== Extract to read ==

"Back of the Bottom Drawer" is a song co-written and recorded by American country artist Chely Wright. It was co-written with Julian Williams, songwriter Liz Rose and was released as a single in 2004 via Dualtone Records and Vivaton Records. The song was Wright's first single release in three years and her first issued through an independent record label. The song became a top 40 hit on the country chart in 2004 and was later released on the extended play, Everything.

Background and recording
Chely Wright had several years of success with the major Nashville record label, MCA Records. Wright had commercial hits with songs such as "Shut Up and Drive" (1997) and "Single White Female" (1999). She was later dropped from MCA and became the first artist to sign with the independent Nashville label, Vivaton Records. According to an interview with Country Music Television, Wright believed the song to be "special" after composing it with Liz Rose. The lyrics of the song were written from Wright's own experiences of saving mementos in small spaces: "I’m 33 years old, I’ve got a couple of champagne corks, and those are my stories, and I don’t have to tell about it." "Back of the Bottom Drawer" was recorded at The Sound Kitchen, a studio located in Nashville, Tennessee. The project was co-produced by Wright herself, along with Jeff Huskins.

Critical reception
"Back of the Bottom Drawer" received positive reviews from critics. Deborah Evans Price of Billboard gave the song a favorable response in her review of recent singles to reach radio in 2004. Price described the song as "passionate, poignant, and flawlessly-delivered." Evans commented that the song described not only physical things, but also goals for what the character in the song wanted to become: "Here she delivers a beautifully written song about mementos hidden in a drawer that represent not only memories from the past but stepping stones to the woman she is still trying to become." Bobby More of Wide Open Country named the song one of Wright's "10 Best of Her Career" and called it a "sentimental ballad about a woman's box of knick-knacks that reminds her of the mistakes that prepared her to become the right woman for her current partner."

===
== Data records ==

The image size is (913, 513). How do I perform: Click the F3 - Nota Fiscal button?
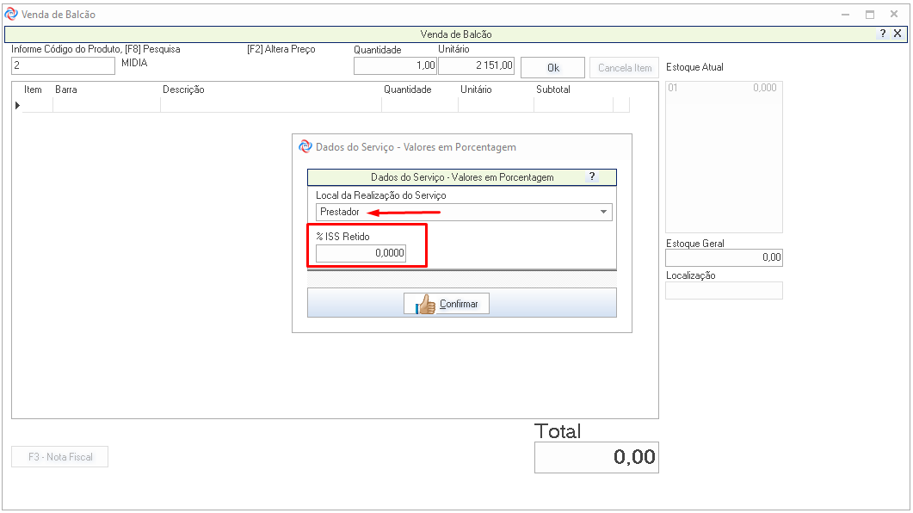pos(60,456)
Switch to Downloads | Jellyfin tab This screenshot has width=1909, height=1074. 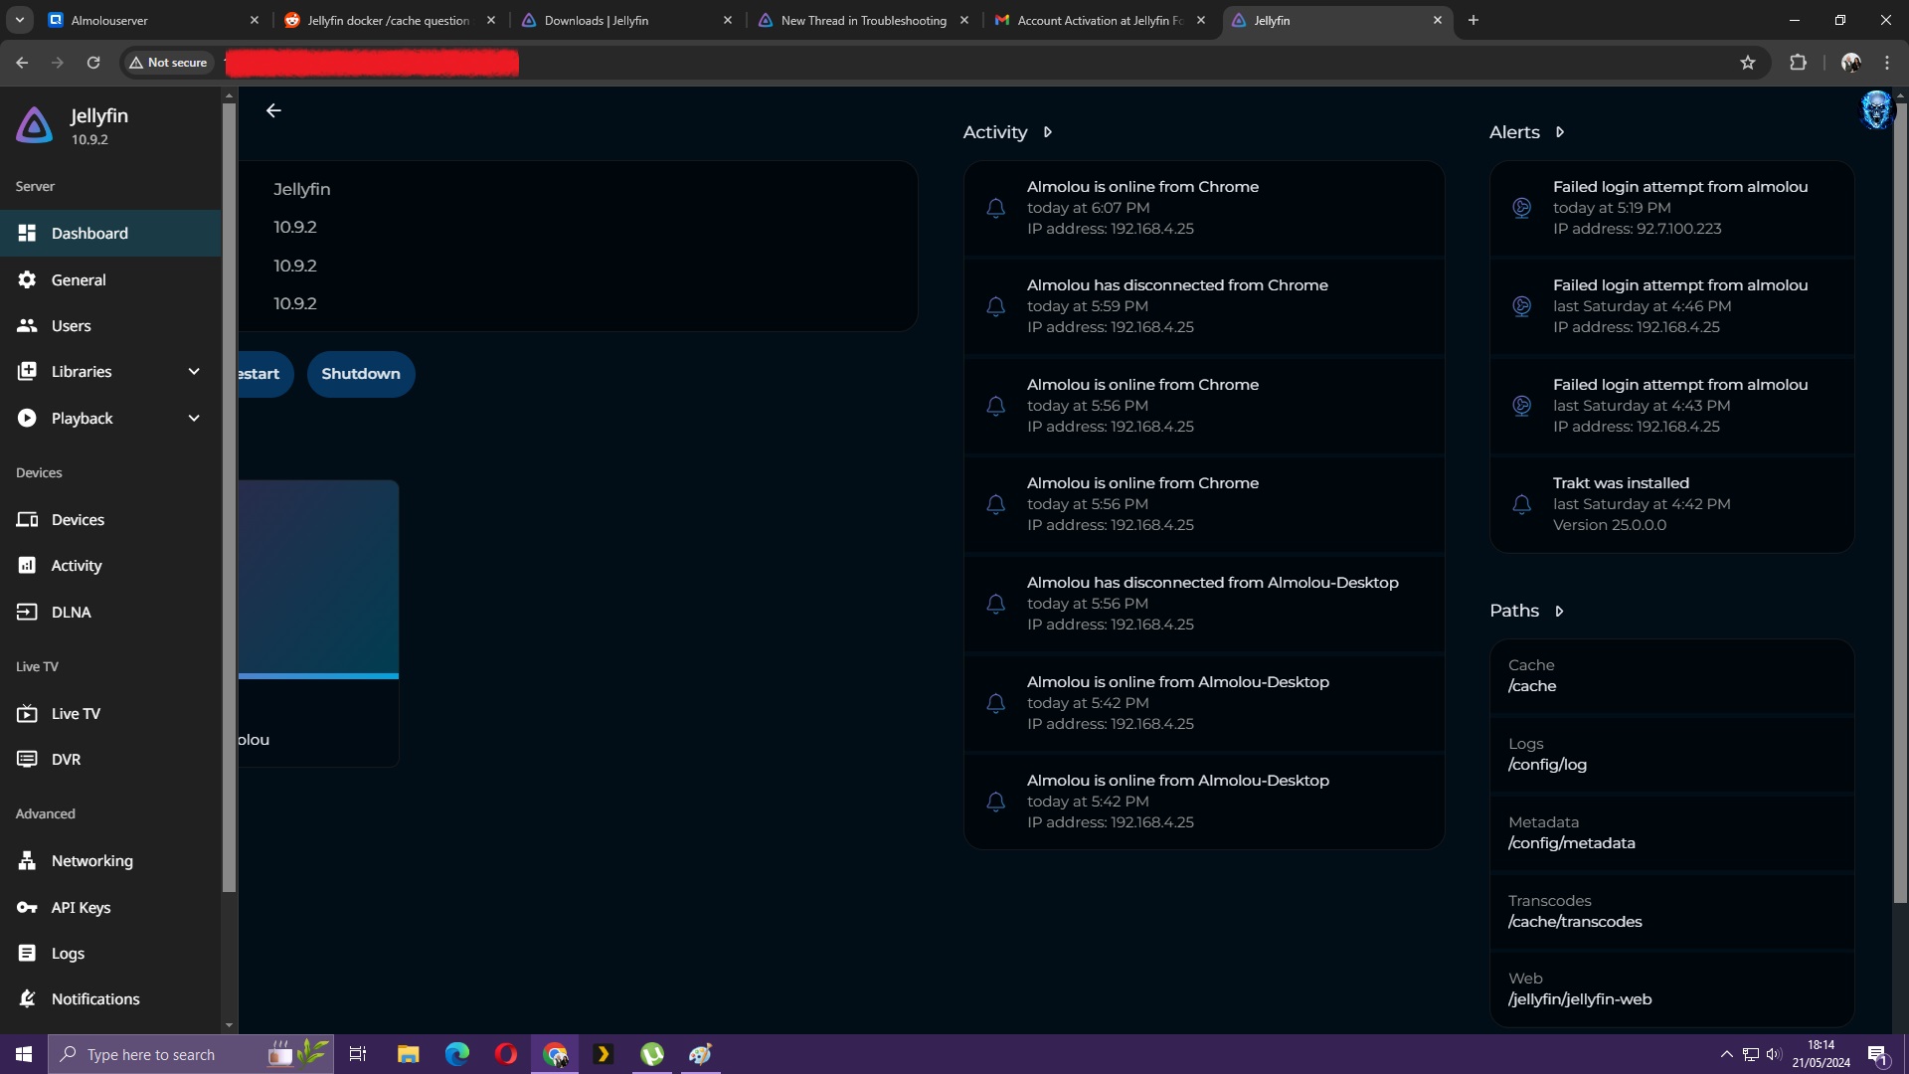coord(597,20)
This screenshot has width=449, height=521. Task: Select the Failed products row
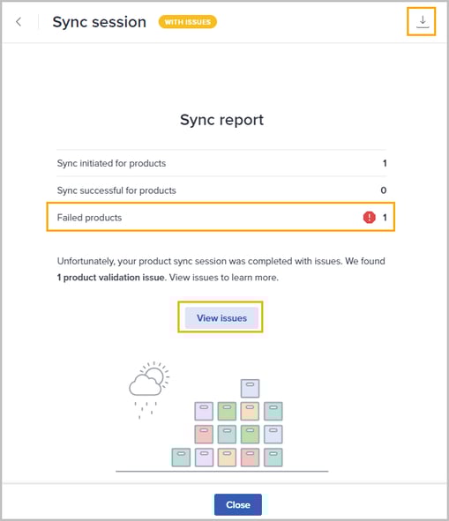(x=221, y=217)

===
== Data records ==

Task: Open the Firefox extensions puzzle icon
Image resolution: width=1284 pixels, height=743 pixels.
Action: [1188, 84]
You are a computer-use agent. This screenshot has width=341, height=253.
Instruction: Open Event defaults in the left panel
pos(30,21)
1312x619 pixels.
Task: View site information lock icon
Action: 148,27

===

Set exercise 1 — Using the article on the song "Back of the Bottom Drawer," decide whether each statement agrees with it: (a) the song was Wright's first single issued through an independent label; (b) the song was recorded at a studio in Los Angeles; (c) Wright co-produced the project with Liz Rose. Answer yes or no for each and quote the deciding words.
Set exercise 2 — In the listing, reproduce the lines between the line holding "Task: Open the Firefox extensions puzzle icon" and the line holding "Action: 148,27", inclusive, and give nothing else.

Complete response 1 —
(a) Yes: "her first issued through an independent record label."
(b) No: "recorded at The Sound Kitchen, a studio located in Nashville, Tennessee."
(c) No: "The project was co-produced by Wright herself, along with Jeff Huskins."

Complete response 2 —
Task: Open the Firefox extensions puzzle icon
Image resolution: width=1284 pixels, height=743 pixels.
Action: [1188, 84]
You are a computer-use agent. This screenshot has width=341, height=253.
Instruction: Open Event defaults in the left panel
pos(30,21)
1312x619 pixels.
Task: View site information lock icon
Action: 148,27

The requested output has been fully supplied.